Reproduce the data below, substituting "desktop automation agent" for every occurrence of "computer-use agent" and leaving everything else unchanged.

THE DATA:
++++
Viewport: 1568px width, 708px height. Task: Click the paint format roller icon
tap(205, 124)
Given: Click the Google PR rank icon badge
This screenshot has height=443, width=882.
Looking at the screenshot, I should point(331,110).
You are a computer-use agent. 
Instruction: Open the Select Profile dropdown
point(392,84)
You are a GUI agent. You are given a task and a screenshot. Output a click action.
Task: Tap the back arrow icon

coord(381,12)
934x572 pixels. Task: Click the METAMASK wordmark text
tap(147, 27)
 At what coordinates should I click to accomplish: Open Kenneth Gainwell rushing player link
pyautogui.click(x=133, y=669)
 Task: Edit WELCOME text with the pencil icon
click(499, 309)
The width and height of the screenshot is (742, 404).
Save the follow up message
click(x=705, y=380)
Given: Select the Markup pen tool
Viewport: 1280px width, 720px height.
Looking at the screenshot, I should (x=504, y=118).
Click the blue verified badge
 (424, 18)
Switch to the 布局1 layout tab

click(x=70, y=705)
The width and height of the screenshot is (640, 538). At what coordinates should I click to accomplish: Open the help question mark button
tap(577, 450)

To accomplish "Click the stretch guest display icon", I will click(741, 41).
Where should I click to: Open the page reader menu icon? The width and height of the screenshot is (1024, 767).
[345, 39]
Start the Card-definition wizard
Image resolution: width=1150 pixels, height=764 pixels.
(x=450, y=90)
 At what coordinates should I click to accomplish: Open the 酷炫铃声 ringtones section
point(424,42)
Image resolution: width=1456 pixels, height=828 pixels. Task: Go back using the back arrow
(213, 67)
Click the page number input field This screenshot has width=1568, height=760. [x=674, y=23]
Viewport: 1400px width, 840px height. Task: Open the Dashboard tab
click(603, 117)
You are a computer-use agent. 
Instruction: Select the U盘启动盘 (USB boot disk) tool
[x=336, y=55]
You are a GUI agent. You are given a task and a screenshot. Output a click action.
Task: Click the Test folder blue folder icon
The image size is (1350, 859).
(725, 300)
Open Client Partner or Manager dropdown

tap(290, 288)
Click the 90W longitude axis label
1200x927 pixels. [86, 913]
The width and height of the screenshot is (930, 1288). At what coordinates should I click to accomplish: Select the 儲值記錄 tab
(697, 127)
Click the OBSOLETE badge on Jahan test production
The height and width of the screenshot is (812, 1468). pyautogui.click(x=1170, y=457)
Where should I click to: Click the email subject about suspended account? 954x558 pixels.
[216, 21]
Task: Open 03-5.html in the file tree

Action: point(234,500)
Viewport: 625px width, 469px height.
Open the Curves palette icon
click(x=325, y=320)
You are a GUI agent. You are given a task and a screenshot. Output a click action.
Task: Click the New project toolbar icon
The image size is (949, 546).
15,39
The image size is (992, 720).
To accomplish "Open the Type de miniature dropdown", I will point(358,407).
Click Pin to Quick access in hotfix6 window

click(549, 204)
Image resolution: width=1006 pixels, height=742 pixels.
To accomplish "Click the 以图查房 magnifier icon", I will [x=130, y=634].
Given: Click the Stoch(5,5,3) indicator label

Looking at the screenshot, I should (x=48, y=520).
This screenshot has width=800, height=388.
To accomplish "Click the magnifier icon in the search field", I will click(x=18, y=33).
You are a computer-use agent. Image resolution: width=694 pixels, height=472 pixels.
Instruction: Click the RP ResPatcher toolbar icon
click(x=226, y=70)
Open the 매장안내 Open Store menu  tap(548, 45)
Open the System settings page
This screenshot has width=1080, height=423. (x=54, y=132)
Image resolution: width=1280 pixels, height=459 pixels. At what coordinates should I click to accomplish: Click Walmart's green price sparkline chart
++++
TASK SOLUTION:
Viewport: 1568px width, 708px height. Task: Click the paint format roller icon
tap(205, 124)
Given: Click the Google PR rank icon badge
This screenshot has height=443, width=882.
Looking at the screenshot, I should point(331,110).
You are a desktop automation agent. 
Instruction: Open the Select Profile dropdown
point(392,84)
You are a GUI agent. You are given a task and a screenshot. Output a click action.
Task: Tap the back arrow icon

coord(381,12)
934x572 pixels. Task: Click the METAMASK wordmark text
tap(147, 27)
 At what coordinates should I click to accomplish: Open Kenneth Gainwell rushing player link
pyautogui.click(x=133, y=669)
 Task: Edit WELCOME text with the pencil icon
click(499, 309)
The width and height of the screenshot is (742, 404).
Save the follow up message
click(x=705, y=380)
Given: Select the Markup pen tool
Viewport: 1280px width, 720px height.
Looking at the screenshot, I should (x=504, y=118).
Click the blue verified badge
 (424, 18)
Switch to the 布局1 layout tab

click(x=70, y=705)
The width and height of the screenshot is (640, 538). At what coordinates should I click to accomplish: Open the help question mark button
tap(577, 450)

To accomplish "Click the stretch guest display icon", I will click(741, 41).
Where should I click to: Open the page reader menu icon? The width and height of the screenshot is (1024, 767).
[345, 39]
Start the Card-definition wizard
Image resolution: width=1150 pixels, height=764 pixels.
(x=450, y=90)
 At what coordinates should I click to accomplish: Open the 酷炫铃声 ringtones section
point(424,42)
Image resolution: width=1456 pixels, height=828 pixels. Task: Go back using the back arrow
(213, 67)
Click the page number input field This screenshot has width=1568, height=760. [x=674, y=23]
Viewport: 1400px width, 840px height. Task: Open the Dashboard tab
click(603, 117)
You are a desktop automation agent. 
Instruction: Select the U盘启动盘 (USB boot disk) tool
[x=336, y=55]
You are a GUI agent. You are given a task and a screenshot. Output a click action.
Task: Click the Test folder blue folder icon
The image size is (1350, 859).
(725, 300)
Open Client Partner or Manager dropdown

tap(290, 288)
Click the 90W longitude axis label
1200x927 pixels. [86, 913]
The width and height of the screenshot is (930, 1288). At what coordinates should I click to accomplish: Select the 儲值記錄 tab
(697, 127)
Click the OBSOLETE badge on Jahan test production
The height and width of the screenshot is (812, 1468). pyautogui.click(x=1170, y=457)
Where should I click to: Click the email subject about suspended account? 954x558 pixels.
[216, 21]
Task: Open 03-5.html in the file tree

Action: point(234,500)
Viewport: 625px width, 469px height.
Open the Curves palette icon
click(x=325, y=320)
You are a GUI agent. You are given a task and a screenshot. Output a click action.
Task: Click the New project toolbar icon
The image size is (949, 546).
15,39
The image size is (992, 720).
To accomplish "Open the Type de miniature dropdown", I will point(358,407).
Click Pin to Quick access in hotfix6 window

click(549, 204)
Image resolution: width=1006 pixels, height=742 pixels.
To accomplish "Click the 以图查房 magnifier icon", I will [x=130, y=634].
Given: Click the Stoch(5,5,3) indicator label

Looking at the screenshot, I should (x=48, y=520).
This screenshot has width=800, height=388.
To accomplish "Click the magnifier icon in the search field", I will click(x=18, y=33).
You are a desktop automation agent. Image resolution: width=694 pixels, height=472 pixels.
Instruction: Click the RP ResPatcher toolbar icon
click(x=226, y=70)
Open the 매장안내 Open Store menu  tap(548, 45)
Open the System settings page
This screenshot has width=1080, height=423. (x=54, y=132)
Image resolution: width=1280 pixels, height=459 pixels. At what coordinates should I click to accomplish: Click Walmart's green price sparkline chart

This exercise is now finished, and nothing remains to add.